How do you populate your development databases?

For small projects, it's very easy -- if not always good practice -- to grab a copy of the production database and save it locally for use in development.

However, as a project grows, this becomes increasingly more time consuming and increasingly more unsafe (as individual team members should probably not be walking around with tons of actual user data on their local machines).

Further, for organizations that are open source, it certainly doesn't make sense to freely distribute copies of production data to anyone who wants it.

So, my question to you is this: how do you populate your development databases?

Did you find this post useful? Show some love!
DISCUSSION (21)

Wow I was just talking about this with @maestromac . We seed our database with dummy data as our default development process. Even though we could, we don't grab copies of production DB unless we also have some safety constraints in place. I just wouldn't want to do something bad by accident in that regard.

But our process is inefficient and is not an ideal development experience.
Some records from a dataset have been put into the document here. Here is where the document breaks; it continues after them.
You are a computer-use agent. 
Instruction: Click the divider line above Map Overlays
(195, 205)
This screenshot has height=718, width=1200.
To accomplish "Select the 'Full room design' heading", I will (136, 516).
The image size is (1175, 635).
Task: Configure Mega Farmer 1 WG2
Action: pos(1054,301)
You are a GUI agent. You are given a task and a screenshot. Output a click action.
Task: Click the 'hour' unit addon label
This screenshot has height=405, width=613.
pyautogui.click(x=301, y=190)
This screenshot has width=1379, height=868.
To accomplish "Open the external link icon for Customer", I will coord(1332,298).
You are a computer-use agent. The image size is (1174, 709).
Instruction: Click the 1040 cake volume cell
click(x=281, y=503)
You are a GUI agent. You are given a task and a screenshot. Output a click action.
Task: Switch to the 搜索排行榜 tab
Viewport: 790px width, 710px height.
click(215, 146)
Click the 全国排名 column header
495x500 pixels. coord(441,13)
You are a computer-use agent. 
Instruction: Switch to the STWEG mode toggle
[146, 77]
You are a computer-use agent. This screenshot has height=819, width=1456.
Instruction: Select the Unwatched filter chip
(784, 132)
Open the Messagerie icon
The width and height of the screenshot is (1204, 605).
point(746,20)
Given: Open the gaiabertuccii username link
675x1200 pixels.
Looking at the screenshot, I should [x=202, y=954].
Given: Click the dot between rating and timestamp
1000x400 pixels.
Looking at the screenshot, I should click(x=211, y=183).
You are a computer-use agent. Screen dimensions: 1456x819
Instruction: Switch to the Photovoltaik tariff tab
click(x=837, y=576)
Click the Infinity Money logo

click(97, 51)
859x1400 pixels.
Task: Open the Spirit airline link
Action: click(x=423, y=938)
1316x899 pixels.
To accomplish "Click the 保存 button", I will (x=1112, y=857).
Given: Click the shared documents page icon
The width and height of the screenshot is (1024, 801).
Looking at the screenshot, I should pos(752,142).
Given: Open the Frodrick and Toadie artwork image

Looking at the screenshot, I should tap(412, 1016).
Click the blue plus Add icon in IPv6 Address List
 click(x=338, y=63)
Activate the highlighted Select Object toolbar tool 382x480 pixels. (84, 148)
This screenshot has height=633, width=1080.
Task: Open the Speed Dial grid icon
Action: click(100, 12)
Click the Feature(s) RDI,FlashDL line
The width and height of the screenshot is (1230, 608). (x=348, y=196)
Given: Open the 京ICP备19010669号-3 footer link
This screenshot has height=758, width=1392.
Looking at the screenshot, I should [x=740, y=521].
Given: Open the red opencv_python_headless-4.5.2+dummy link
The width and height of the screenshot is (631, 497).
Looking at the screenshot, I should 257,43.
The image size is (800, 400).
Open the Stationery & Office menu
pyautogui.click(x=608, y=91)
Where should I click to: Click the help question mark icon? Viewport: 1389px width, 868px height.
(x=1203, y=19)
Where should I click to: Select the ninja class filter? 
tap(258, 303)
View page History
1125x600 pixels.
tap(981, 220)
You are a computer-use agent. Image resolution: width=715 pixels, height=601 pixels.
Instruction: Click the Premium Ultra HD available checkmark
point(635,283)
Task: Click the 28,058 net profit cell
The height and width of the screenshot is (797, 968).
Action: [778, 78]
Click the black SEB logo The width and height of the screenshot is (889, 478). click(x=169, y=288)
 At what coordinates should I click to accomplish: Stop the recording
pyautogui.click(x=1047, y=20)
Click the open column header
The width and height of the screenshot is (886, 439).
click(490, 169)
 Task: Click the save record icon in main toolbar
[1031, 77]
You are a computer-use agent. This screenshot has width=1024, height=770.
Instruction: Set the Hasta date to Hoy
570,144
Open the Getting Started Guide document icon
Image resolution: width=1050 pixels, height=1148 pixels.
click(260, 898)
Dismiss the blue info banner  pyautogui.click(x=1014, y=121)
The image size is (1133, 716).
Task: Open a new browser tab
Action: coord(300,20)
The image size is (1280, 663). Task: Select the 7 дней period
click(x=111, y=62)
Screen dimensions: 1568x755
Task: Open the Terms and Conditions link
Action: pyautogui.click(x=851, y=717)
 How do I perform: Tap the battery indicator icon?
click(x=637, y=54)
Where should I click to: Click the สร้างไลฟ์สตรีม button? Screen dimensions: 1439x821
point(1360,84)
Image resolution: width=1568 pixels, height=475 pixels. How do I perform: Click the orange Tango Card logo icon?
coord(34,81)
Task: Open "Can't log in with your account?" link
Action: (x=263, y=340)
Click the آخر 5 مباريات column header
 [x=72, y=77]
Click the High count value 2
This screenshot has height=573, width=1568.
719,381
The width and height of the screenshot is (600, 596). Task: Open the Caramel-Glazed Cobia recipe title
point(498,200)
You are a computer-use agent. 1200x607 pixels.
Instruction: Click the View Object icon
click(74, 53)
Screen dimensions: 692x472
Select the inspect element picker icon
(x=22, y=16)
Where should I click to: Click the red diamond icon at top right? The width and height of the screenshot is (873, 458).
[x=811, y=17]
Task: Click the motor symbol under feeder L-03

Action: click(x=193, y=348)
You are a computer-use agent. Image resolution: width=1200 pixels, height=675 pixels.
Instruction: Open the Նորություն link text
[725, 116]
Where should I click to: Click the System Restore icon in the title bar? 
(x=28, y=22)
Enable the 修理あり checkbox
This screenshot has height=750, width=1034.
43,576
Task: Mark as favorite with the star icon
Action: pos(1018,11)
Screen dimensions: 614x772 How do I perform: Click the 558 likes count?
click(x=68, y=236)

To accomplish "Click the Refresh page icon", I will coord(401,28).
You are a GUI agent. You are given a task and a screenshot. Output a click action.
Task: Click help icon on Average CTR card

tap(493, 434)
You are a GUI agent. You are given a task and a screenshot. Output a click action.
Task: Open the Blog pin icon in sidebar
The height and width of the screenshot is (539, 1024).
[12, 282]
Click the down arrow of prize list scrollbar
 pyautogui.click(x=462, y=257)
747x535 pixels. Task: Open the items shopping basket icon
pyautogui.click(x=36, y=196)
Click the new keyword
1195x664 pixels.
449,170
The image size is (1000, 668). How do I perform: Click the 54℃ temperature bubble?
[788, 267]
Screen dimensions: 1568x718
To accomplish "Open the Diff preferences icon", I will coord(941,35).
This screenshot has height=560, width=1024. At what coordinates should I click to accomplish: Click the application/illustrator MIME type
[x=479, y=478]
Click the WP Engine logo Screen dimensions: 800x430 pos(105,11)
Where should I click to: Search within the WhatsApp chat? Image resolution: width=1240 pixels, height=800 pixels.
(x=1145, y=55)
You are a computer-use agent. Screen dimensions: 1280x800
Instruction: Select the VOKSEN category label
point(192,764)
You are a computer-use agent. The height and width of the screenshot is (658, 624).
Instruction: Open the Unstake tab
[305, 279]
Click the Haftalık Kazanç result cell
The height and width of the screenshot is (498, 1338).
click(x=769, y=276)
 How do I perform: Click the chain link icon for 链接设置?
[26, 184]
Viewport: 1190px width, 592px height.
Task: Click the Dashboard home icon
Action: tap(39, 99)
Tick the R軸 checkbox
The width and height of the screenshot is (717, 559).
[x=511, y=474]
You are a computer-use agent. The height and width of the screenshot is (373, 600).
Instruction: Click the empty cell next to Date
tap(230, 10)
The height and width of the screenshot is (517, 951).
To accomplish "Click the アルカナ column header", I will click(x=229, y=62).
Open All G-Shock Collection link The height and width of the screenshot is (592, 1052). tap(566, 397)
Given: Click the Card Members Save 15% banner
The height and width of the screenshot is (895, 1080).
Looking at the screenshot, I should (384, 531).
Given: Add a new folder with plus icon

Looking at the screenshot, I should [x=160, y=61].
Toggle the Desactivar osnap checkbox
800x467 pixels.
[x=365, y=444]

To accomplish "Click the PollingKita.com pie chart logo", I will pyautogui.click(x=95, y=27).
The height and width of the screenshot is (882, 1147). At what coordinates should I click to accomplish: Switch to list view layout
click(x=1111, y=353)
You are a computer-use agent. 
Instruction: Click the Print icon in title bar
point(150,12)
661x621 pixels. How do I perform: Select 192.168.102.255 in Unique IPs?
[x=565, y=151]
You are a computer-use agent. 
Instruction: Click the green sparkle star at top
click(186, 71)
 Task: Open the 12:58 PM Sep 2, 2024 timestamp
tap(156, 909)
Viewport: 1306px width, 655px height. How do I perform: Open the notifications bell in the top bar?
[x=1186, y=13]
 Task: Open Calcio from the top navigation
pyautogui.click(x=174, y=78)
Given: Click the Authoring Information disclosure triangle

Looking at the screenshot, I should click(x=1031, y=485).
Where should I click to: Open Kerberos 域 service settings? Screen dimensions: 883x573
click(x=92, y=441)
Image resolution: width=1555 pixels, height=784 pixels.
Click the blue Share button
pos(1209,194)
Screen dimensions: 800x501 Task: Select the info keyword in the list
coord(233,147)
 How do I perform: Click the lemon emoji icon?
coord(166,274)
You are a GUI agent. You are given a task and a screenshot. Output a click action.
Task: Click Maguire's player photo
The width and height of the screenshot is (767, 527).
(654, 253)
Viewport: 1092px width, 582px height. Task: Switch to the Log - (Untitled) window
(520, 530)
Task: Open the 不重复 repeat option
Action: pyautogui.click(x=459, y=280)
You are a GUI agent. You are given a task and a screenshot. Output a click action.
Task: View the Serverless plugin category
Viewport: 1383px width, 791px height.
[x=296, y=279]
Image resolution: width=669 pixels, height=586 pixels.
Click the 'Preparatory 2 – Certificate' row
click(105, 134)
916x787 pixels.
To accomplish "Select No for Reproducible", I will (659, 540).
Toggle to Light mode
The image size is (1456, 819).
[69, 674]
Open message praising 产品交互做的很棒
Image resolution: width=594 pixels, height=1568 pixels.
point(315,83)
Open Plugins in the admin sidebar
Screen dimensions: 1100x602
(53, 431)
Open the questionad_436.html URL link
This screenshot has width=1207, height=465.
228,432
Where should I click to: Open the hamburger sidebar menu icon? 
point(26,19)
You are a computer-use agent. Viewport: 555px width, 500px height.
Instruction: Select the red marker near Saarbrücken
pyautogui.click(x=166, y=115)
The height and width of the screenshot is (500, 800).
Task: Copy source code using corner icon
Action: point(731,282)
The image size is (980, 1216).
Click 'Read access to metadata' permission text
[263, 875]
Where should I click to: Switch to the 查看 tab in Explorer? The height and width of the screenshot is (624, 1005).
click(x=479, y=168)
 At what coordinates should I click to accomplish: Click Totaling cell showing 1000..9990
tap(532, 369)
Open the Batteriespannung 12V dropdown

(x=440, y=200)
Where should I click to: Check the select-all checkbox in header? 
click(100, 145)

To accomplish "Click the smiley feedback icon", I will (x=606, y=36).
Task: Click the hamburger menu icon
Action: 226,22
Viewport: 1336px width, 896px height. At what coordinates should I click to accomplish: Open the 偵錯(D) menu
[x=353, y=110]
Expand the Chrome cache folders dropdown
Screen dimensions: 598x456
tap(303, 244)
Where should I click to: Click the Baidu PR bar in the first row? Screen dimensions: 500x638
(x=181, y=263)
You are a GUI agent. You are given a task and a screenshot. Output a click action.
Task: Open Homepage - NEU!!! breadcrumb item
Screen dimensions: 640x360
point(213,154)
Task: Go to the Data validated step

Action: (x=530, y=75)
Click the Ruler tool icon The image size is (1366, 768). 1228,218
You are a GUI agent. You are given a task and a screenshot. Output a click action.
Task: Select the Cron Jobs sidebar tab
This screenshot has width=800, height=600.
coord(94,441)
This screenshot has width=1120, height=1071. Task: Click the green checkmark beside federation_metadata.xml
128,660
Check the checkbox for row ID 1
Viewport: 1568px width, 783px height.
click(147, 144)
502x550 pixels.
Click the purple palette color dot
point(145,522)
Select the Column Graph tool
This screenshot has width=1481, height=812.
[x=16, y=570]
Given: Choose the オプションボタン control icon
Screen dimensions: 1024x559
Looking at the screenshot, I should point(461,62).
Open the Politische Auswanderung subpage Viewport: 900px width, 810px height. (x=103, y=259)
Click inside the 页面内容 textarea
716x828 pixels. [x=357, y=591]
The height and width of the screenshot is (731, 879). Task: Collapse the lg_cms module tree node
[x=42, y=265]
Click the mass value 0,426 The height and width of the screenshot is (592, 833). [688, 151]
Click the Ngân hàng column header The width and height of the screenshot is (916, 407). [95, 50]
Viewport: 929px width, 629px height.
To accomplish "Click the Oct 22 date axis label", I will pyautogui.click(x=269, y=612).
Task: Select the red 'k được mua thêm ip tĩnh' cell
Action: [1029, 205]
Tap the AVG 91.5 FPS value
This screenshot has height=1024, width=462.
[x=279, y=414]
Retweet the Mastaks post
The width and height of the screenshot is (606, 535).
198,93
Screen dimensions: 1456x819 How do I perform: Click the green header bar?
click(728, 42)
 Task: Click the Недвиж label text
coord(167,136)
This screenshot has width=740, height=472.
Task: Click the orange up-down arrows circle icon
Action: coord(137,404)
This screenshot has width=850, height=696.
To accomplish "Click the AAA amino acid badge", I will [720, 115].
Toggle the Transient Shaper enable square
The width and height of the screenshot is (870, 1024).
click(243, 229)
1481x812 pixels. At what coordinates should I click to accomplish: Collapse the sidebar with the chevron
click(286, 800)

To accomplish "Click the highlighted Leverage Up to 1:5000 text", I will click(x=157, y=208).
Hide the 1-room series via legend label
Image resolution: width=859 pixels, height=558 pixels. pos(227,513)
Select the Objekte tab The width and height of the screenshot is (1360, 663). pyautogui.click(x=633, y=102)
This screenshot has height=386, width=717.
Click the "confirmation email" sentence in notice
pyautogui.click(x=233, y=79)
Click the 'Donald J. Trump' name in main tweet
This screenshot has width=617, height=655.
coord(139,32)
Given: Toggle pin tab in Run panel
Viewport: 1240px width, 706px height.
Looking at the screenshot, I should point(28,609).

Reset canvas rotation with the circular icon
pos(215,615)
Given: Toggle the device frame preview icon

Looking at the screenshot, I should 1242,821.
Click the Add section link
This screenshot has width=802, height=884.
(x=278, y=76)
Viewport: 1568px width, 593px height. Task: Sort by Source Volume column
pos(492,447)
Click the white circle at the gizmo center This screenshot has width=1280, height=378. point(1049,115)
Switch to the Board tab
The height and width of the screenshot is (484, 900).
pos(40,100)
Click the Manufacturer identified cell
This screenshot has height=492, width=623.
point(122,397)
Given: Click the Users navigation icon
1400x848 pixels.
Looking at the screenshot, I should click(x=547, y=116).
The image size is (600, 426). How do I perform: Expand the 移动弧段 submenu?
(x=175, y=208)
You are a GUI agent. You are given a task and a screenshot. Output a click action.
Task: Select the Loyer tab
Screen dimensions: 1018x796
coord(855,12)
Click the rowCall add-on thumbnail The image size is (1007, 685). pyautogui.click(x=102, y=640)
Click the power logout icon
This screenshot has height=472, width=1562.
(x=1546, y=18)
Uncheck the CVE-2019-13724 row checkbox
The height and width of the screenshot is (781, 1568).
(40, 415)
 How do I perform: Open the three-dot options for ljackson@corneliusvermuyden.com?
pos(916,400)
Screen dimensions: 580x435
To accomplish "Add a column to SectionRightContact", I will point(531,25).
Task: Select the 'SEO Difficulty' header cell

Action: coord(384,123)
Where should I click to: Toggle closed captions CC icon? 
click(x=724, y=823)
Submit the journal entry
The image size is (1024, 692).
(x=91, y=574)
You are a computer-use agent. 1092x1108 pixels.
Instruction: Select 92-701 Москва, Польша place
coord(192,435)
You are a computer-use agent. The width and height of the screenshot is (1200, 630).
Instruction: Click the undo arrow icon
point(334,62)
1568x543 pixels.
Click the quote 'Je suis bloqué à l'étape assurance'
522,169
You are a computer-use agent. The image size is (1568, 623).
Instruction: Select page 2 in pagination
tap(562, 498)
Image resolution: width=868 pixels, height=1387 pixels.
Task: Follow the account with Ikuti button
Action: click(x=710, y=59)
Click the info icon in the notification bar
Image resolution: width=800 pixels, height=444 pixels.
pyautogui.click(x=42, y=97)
I feel like it might be better if we actively maintained a central dummy database we manicured by reseeding it with a well-thought out process of creating dummy data or preprocessing production data. Then storing that in the cloud and every time someone wants to reset their dev environment, they download the ready-to-go DB that is primed for a beautiful, fresh dev setup.

Does this make sense or am I way off-base?

Yup, this makes a lot of sense -- thanks, @ben !

Though, I'm curious about what your data structure looks like that you're able to generate dummy data as part of your development process.

Prod has the benefit of giving us virtually every imaginable permutation of data, whereas manually generating it will likely result in blind spots that make it tougher to catch things during the QA process.

I definitely agree with respect to the security concerns around grabbing prod, and I really like the idea of trying to maintain a central dummy database!

Yeah our dummy data system has its flaws and only works because it's worked so far. Far from a universal-forever solution, but we have a small team and gradually building out concrete solutions as our team and data-scaling needs necessitate them.

The centrally maintained dummy DB could be based off production, but I think it's key to have it be its own project with dedicated maintenance (from few or many) and setting the team up for success.

I'd really love to hear from others, especially those in large, hairy, long-lived projects.

I've worked at a couple major online retailers with long-lived databases and they've been grotty. Basically, after a decade or more, the only way you end up with a prod database you could synthetically dummy up is if all the members that have ever worked on the team (including management) have kept technical debt near zero. Not. Gunna. Happen. Deadlines, deferred maintenance, and shifting business goals impose compromises that have long-lived effects on how other features are built, etc. The ripples go on and on.

It becomes insane to try to maintain a synthetic dev/test database that duplicates all the things that users do, or have done, possibly using features that no longer exist, or by exploiting bugs. At some point, trying to dummy up "production-adjacent" data is as much work as just using a copy of production.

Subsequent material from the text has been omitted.